(Element and text location data)

════

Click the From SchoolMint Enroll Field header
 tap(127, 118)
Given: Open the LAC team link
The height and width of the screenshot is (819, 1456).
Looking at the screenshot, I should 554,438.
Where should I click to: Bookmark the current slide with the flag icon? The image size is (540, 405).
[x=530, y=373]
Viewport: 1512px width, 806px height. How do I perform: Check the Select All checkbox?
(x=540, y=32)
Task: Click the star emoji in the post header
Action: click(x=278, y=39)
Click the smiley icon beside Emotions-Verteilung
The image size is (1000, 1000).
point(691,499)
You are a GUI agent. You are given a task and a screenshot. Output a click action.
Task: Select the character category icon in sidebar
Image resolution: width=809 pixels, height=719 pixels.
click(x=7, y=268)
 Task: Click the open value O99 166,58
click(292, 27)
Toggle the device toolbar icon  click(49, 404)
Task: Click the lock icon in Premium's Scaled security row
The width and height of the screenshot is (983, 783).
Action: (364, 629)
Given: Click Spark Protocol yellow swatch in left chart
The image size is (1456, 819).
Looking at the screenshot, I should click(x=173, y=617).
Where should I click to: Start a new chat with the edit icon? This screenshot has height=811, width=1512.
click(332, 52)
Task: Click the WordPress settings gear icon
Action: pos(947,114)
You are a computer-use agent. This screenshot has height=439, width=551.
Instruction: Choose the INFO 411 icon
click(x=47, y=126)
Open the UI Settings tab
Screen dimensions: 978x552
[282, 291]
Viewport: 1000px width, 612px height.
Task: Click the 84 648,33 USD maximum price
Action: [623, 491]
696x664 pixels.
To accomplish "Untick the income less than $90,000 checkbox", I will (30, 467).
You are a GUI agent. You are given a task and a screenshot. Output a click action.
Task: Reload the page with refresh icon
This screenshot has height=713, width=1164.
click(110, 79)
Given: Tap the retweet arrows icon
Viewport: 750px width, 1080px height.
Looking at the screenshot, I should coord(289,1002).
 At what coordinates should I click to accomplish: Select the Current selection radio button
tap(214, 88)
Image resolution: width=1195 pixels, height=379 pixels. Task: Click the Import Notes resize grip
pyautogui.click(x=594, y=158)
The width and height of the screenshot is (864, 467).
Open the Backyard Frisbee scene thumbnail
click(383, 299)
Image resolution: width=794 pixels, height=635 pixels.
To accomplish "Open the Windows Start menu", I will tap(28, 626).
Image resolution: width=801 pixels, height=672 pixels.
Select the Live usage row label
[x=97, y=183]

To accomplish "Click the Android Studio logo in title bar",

════

What the exercise asks: Convert everything from the line containing "Image resolution: width=1195" down to the line containing "will tap(28, 626)." into a two-column CSV with the headers request and answer. Make one row per request, and put each value in its own quoted field with line breaks replaced by spaces.

Right answer:
request,answer
"Image resolution: width=1195 pixels, height=379 pixels. Task: Click the Import Notes resize grip","pyautogui.click(x=594, y=158)"
"The width and height of the screenshot is (864, 467). Open the Backyard Frisbee scene thumbnail","click(383, 299)"
"Image resolution: width=794 pixels, height=635 pixels. To accomplish ""Open the Windows Start menu"",","I will tap(28, 626)."